My friends and neighbors,
On Monday, the Dutchess County Legislature is scheduled to vote on a proposal that would eliminate the long-standing two-thirds requirement for accessing the County’s reserve and contingency funds.
This may sound technical. It is not.
For years, accessing reserve funds required a supermajority — broad bipartisan agreement — before taxpayer savings could be spent. That safeguard ensured that major financial decisions reflected consensus, not just a narrow majority. It forced debate. It required persuasion. It demanded transparency.
Most importantly, it protected you — the taxpayer.
Reserve funds are not routine operating dollars. They are the County’s financial safety net — intended for emergencies, economic downturns, and true contingencies. The higher voting threshold recognized that drawing from those reserves should never be easy or automatic.

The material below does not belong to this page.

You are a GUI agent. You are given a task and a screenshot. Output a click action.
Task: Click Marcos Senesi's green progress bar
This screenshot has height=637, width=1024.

Lowering the requirement to a simple majority fundamentally changes that standard.
It shifts power to whichever party holds the bare minimum number of votes at any given time. It removes the built-in incentive for negotiation and compromise. And while today’s majority may feel comfortable exercising that authority, the rules changed now will govern future Legislatures as well.
Precedent matters.
Once the bar is lowered, it is rarely raised again.
Government works best when guardrails are stable and insulated from political convenience. Institutional safeguards exist to ensure that taxpayer dollars are handled with broad agreement and careful deliberation — not simply because enough votes are available.
This vote is about more than procedure. It is about the architecture of accountability in Dutchess County government.
I encourage every resident — regardless of party affiliation — to call or email your County Legislator before Monday’s vote. Ask them to maintain the two-thirds requirement. Ask them to preserve the safeguard that has protected reserve funds for years.
Your voice matters.
When rules governing taxpayer money are rewritten, silence should not be assumed as consent.